Habían alquilado un bonito apartamento en la céntrica avenida de King George, frente al Meir Garden y allí, Adila, debía esperar al resto del grupo, que llegaría un día después que ella. Y cuando todos estuvieran juntos, aguardarían el momento que indicase ella para dar comienzo de la operación y a partir de ahí, ejecutarían el plan.

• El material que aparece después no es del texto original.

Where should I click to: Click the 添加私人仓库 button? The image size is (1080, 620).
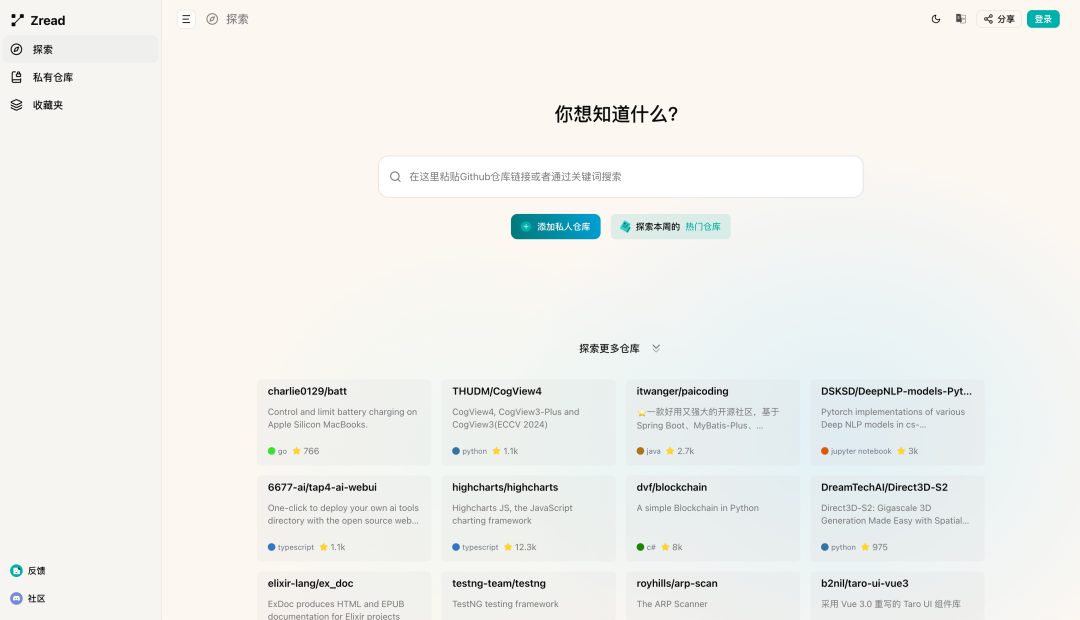[555, 226]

Y así ocurrió, que la mañana del 25 de julio, que en el calendario hebreo se correspondía con el 6 de Av y que pronto para toda la humanidad, si es que quedaba alguien para reparar en ello, sería solamente el cuarto día del mes de Ramadán, Adila, despertó a todos y cada uno de los integrantes de la célula islamista y les ordenó que se pusieran en marcha. La operación AGD había comenzado. El nombre elegido por ella misma hacía referencia al armagedón bíblico y si el plan tenía éxito y ella estaba segura de que así sería, podría ser que se cumpliese lo anunciado en el libro de libros.

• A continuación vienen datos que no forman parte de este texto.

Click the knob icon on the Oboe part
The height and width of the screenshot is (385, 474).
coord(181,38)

A partir de las siete de la mañana y con intervalos de quince minutos entre uno y otro fueron saliendo los integrantes del grupo y la última que lo hizo fue la propia Adila. Se dirigieron a cada una de las seis líneas que constituían la red del Tel Aviv Light Rail; un elemento en cada línea y los dos sobrantes, se dirigieron al más importante de los centros comerciales de la ciudad, el Dizzengoff, donde Adila y su compatriota saudí, Abi Basir, pasarían el día, “de compras”.

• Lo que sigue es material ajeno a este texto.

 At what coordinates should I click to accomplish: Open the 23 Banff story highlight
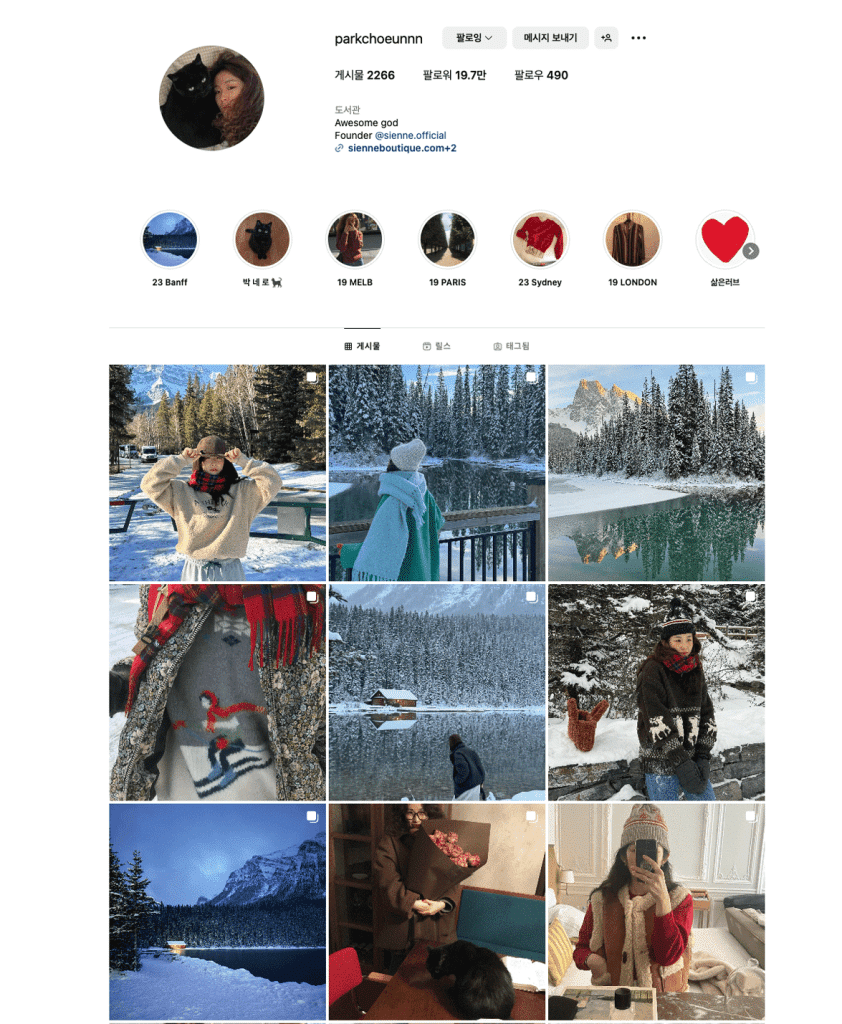tap(170, 240)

En un bonito sillón de diseño situado dentro de la coqueta tienda de Givenchy, Adila hizo un receso y se sentó visiblemente desmejorada. Sacó un pequeño espejo y se miró en él. Comprobó que los ojos estaban muy enrojecidos y unos puntos de sudor salpicaban su frente, haciendo patente la fiebre que comenzaba a hacer su presencia, cada vez de forma más ostensible; pero aparte de eso, no vio ningún estigma más, que denotara el fin del periodo de incubación de la terrible criatura que llevaba en su interior. Así que respiró hondo y continuó esparciendo aquella mortífera simiente, por el abarrotado centro comercial de la capital económica de Israel.